If you have a really good idea of what you are doing in the registry in the
first place, a registry cleaner is a tool that can help automate some of the
manual tasks of cleaning the registry.

I you do NOT have any idea of what you would be doing using a registry
cleaner, leave them alone.

--
Hope this helps. Let us know.

Wes
MS-MVP Windows Shell/User

In
 
G

Guest

thanks Wes,

I understand the principles of why the registry may need 'cleaning',
including things such as deleting old entries which no longer point anywhere.
I believe such cleaning can improve the overall response of the computer as
observed by the user.
However I wouldn't be confident or competent in manually editing the
registry using Regedit.
Does that help at all to place where I am?

I'm aware, for example, of two free 'cleaners', Easycleaner by Toniarts and
Regseeker by Hoverdesk. I've used them before without finding any _apparently
significant_ problems as a result, but I was never totally sure what they may
have done behind the scenes, so to speak. I ran them and deleted everything
they flagged up, although Easycleaner is greatly more cautious than Regseeker
in what it 'finds'.

I'm asking now, having just reformated and reinstalled XP, so I can move
forwards in the 'right way'.

Thanks a lot,
Lee
 
W

Will Denny

Hi

***All*** so called Registry 'cleaners' can be more trouble than they are
worth - including making a system completely unbootable. My advice would be
to let XP manage the Registry by itself.
 
W

Wesley Vogel

Lee,

I use EasyCleaner. EasyCleaner has a safety net, it can create UNDO-files.

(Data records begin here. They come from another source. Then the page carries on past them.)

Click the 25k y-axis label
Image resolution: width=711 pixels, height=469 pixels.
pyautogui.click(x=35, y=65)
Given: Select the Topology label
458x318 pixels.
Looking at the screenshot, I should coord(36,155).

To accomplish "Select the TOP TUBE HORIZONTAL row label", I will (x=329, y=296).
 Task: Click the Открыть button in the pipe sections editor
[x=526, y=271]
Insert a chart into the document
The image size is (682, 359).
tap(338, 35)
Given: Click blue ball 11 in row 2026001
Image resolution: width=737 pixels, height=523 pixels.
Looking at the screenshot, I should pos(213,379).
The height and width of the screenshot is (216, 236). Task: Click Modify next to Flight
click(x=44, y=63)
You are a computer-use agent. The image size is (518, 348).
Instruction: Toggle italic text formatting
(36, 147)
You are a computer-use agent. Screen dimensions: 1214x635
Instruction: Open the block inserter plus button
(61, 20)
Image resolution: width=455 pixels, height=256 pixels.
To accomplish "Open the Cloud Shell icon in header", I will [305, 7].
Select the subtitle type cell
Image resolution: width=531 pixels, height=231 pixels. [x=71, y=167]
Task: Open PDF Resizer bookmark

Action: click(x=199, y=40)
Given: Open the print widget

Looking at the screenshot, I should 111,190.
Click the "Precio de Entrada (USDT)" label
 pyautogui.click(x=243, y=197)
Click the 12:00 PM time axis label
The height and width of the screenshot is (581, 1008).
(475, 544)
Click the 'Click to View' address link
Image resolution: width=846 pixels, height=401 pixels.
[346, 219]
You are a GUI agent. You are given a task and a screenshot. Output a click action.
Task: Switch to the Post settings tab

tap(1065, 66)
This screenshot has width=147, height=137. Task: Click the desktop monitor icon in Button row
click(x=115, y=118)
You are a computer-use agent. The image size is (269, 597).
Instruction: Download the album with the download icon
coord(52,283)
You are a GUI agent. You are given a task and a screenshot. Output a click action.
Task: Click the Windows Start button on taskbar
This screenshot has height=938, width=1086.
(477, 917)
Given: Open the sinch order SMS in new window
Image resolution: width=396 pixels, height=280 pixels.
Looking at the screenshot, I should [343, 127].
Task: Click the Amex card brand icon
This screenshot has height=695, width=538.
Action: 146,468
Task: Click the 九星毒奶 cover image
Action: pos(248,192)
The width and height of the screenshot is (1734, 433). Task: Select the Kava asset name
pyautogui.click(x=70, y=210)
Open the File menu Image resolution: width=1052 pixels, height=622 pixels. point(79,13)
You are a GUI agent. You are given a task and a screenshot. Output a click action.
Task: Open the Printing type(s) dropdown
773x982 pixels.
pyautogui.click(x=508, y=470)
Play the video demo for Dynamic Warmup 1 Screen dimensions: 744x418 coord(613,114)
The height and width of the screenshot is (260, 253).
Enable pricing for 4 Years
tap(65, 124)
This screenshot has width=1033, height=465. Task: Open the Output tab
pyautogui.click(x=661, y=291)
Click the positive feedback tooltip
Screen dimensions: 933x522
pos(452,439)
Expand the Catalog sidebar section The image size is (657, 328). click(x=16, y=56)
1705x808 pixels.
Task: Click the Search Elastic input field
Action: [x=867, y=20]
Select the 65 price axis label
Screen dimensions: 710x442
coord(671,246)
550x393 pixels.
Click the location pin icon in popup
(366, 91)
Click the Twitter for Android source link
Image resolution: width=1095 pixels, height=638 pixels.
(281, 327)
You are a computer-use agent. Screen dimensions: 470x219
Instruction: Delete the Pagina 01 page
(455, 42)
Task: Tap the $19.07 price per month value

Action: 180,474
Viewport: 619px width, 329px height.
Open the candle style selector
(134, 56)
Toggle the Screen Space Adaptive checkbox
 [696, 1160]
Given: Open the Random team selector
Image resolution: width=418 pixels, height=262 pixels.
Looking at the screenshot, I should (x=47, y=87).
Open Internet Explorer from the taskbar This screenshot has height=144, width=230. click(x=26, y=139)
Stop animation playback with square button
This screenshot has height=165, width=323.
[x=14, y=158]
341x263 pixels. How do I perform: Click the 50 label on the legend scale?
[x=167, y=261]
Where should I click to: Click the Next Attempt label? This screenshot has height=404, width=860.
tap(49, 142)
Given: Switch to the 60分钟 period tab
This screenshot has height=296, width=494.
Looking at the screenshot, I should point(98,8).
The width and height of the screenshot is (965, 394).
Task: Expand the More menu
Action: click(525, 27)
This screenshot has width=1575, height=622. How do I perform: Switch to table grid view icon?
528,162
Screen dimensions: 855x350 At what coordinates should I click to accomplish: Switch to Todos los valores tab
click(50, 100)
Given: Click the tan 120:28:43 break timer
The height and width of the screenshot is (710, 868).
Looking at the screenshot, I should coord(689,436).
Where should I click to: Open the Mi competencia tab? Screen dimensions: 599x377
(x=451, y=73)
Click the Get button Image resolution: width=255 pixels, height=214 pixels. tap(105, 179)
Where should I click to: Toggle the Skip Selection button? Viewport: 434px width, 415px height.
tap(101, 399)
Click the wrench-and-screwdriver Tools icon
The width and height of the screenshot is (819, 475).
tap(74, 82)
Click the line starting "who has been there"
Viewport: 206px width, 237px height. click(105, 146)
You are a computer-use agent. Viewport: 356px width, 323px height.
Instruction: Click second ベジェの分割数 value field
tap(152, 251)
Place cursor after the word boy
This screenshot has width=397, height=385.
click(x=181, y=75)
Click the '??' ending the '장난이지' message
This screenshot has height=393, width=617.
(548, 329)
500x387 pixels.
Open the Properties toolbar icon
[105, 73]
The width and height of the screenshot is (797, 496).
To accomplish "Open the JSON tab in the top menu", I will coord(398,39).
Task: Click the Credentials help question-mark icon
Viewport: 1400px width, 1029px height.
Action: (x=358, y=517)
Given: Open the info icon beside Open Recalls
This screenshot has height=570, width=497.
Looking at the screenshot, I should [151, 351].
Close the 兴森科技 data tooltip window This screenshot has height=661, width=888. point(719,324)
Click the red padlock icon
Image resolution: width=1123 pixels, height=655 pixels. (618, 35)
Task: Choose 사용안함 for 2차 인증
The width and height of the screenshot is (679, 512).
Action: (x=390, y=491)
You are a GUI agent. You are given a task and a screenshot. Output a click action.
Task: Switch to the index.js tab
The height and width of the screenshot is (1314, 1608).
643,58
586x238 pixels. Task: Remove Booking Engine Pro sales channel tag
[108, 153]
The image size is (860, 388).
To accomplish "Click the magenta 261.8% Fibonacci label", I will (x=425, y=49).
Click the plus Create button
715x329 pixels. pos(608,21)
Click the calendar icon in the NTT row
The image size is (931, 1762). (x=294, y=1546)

*.reg files located here C:\Program Files\ToniArts\EasyCleaner\Undo

If you have Create undo file on delete selected in Options | Registry tab.

Registry
Create undo file on delete: Will undo file be created on deletion, with it
the deletions may be undone.
Undo levels: How many undo-files are saved (1 per session) at max. The more
you use registry cleaner the more should this be.
Save undo files to: Directory where the undo-files will be saved.
Confirm changes: Confirms deletions.

I know nothing of Regseeker.

--
Hope this helps. Let us know.

Wes
MS-MVP Windows Shell/User

In
 
K

Ken Blake, MVP

lee said:
Hello experts only,

What is the considered view on using registry cleaners on Windows XP?
Always a bad idea so leave totally alone ?
Or, if beneficial when using a specific cleaning program in a certain
way, please share the details.


I always recommend *against* the routine use of registry cleaners. Routine
cleaning of the registry isn't needed and is dangerous. Leave the registry
alone and don't use a registry cleaner. Despite what many people think, and
what vendors of registry cleaning software try to convince you of, having
unused registry entries doesn't really hurt you.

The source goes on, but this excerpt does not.